----- TASK INPUTS

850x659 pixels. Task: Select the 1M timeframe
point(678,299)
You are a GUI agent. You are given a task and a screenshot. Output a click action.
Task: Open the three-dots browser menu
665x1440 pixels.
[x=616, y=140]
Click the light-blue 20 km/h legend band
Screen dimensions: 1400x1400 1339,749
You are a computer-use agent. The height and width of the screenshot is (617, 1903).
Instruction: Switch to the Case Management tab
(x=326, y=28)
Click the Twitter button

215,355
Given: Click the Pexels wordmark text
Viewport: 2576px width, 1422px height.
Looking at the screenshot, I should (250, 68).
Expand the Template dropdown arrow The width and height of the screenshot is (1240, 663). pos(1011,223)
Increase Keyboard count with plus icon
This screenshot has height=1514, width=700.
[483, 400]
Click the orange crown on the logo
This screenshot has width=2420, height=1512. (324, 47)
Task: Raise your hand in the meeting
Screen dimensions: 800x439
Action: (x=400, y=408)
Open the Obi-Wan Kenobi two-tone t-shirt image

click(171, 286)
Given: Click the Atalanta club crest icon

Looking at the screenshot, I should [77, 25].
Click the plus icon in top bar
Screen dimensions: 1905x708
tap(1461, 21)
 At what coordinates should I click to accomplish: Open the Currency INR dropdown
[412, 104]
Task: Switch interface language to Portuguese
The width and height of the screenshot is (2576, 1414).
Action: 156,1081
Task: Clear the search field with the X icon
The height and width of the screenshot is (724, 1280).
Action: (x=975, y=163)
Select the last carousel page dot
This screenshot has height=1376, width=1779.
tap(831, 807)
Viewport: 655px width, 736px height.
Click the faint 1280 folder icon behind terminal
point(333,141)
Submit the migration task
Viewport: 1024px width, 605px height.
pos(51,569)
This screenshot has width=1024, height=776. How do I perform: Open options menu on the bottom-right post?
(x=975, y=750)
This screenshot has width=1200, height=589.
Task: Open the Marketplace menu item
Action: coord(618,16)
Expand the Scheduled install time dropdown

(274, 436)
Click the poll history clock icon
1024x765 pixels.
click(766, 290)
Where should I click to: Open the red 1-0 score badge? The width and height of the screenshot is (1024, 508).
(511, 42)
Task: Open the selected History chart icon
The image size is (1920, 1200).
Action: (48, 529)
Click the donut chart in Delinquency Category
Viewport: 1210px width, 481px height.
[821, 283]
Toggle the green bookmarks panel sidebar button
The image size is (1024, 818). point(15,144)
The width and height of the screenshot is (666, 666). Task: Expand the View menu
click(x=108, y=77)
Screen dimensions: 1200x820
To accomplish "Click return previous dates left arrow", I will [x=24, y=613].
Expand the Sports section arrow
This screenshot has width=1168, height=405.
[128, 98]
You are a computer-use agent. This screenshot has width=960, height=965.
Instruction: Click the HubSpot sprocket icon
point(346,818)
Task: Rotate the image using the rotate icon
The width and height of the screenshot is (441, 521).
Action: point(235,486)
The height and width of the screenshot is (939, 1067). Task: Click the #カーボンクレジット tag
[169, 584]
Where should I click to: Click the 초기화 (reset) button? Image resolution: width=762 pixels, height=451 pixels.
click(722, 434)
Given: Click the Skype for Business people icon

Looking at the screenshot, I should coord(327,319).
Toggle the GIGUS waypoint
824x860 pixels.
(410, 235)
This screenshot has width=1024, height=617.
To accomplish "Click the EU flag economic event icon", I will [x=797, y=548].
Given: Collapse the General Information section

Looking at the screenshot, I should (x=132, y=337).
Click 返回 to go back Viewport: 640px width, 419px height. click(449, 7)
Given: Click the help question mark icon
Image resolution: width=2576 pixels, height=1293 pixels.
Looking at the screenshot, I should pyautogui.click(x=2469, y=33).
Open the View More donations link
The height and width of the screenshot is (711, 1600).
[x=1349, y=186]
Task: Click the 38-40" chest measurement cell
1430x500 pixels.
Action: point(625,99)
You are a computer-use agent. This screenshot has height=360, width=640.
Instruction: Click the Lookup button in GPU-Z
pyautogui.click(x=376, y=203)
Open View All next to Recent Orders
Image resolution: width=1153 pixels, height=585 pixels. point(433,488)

----------

__INSTRUCTIONS FOR THE TASK__:
Gather every line of the data above that contains the word "computer", and copy each one out in full.

__RESPONSE TO THE EXERCISE__:
You are a computer-use agent. The height and width of the screenshot is (617, 1903).
You are a computer-use agent. This screenshot has width=960, height=965.
You are a computer-use agent. This screenshot has height=360, width=640.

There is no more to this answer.